Quand le cinéma Américain des seventies tenta de regarder dans le rétroviseur, c'est aux années 30 qu'il se référa le plus souvent. En effet, la prohibition et la crise de 29 furent des éléments fondateurs dans l'histoire de l'Amérique et par voie de conséquence pour son cinéma car, enfin, le cinéma Américain, c'est l'Amérique.
D'un côté, les films du pré-code (1929-34) furent de purs films des seventies avant l'heure via leur liberté de ton, une démarche iconoclaste et des personnages aux valeurs morales pour ainsi dire floues. De l'autre, "Les raisins de la colère " de John Ford, film décisif et matrice de bon nombre d'autres dont "En route pour la gloire" sorti en 1976.
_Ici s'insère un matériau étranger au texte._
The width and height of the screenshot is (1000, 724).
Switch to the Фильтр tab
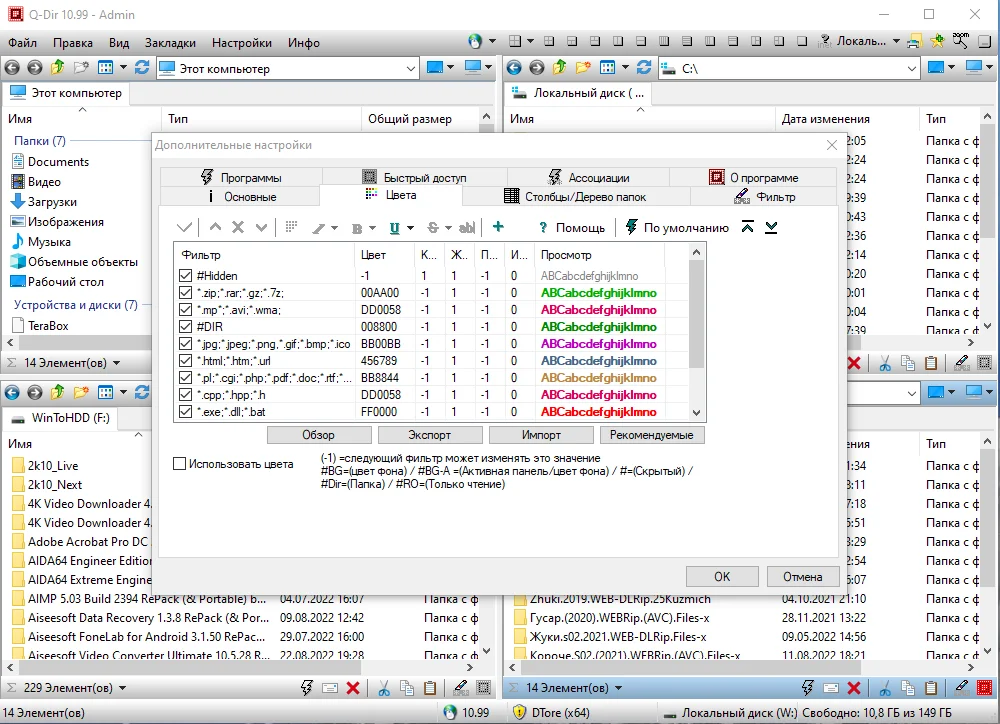pos(764,196)
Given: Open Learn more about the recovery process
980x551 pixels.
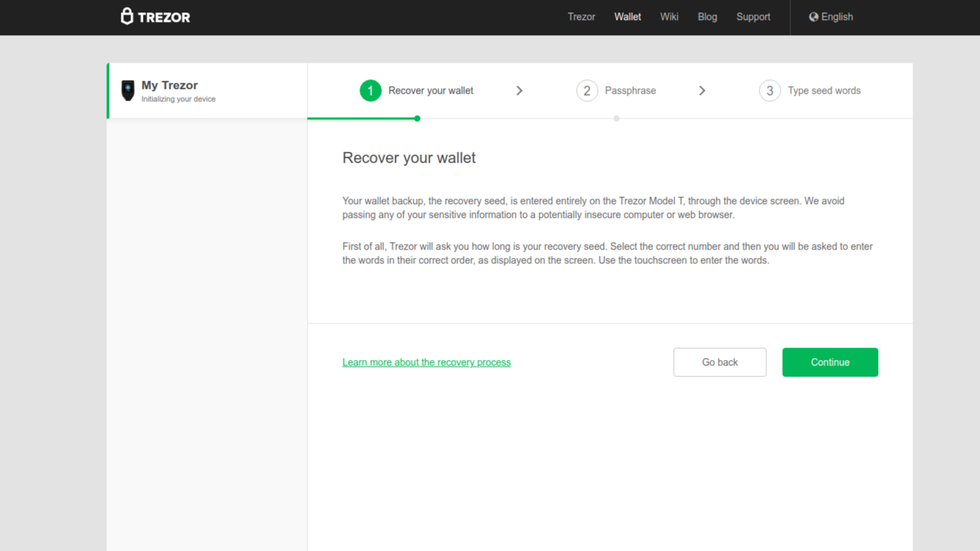Looking at the screenshot, I should tap(426, 362).
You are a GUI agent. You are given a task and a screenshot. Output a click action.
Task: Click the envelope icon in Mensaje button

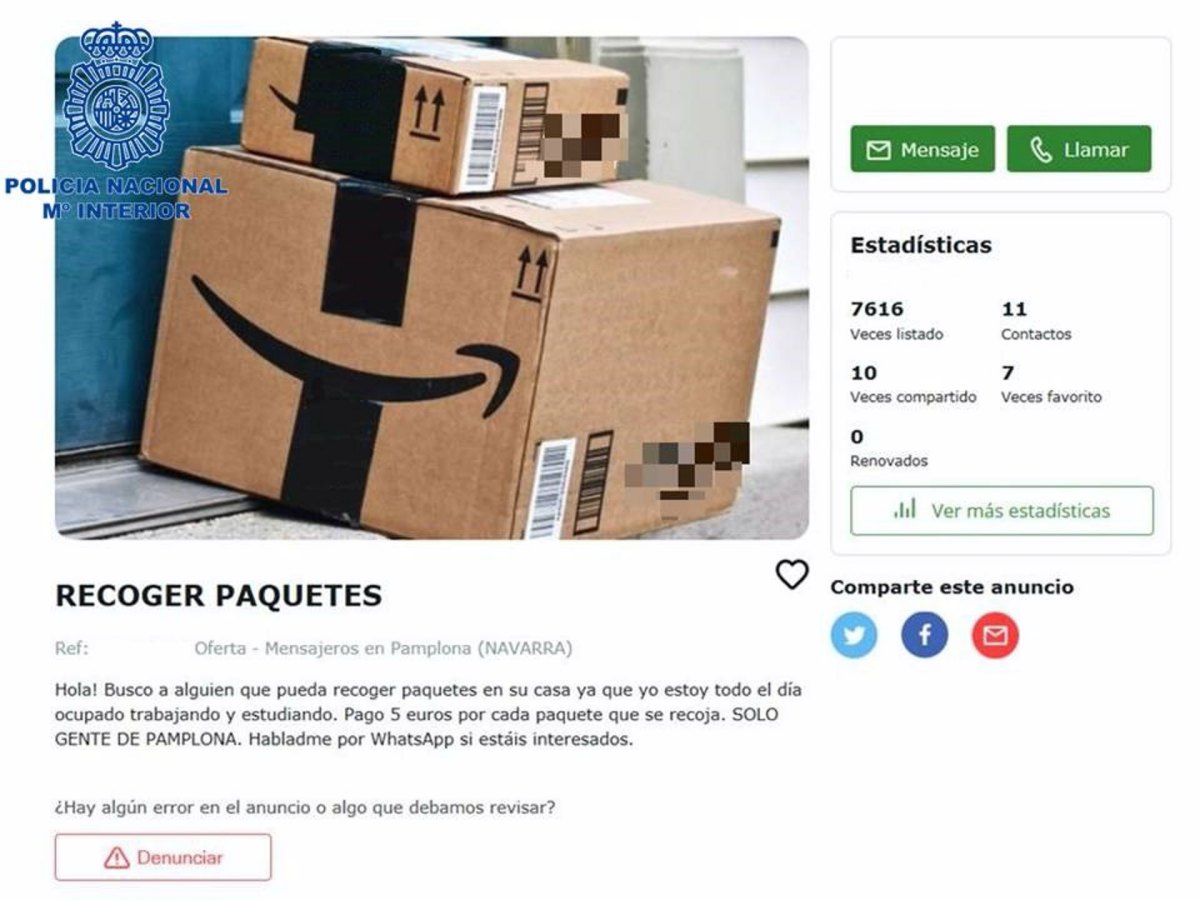pos(878,150)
Le film d'Hal Ashby cale son par sur celui de Woody Guthrie, chanteur folk qui, au coeur de la misère des années 30, décide de quitter son Texas natal, sa femme et ses enfants, pour tenter sa chance en Californie, terre promise, du moins sur le papier. S'ensuivra un long road-trip à pied, voiture et autre train de marchandises qui lui fera côtoyer au plus proche le peuple américain ce qui lui permettra de composer ces chansons populaires tel un radiographe de son époque.
Guthrie est par ailleurs un pur personnage des seventies notamment dans sa volonté, sans cesse renouvelée, de s'opposer à l'ordre établi au risque de tout perdre. Alors qu'il pourrait s'enrichir en chantant des chansons bien sous tous rapports, il préfère prôner la lutte ouvrière et le combat contre les puissants. C'est seulement au terme du voyage que Guthrie réalise que ce qu'il souhaitait en premier lieu, quitter la misère, n'est pas suffisant.
Prendre la route c'est certes partir à la recherche de quelque chose, l'atteindre ou non. Mais, dans un cas comme dans l'autre, ce que l'on trouve au bout de la route n'est qu'un bout de soi.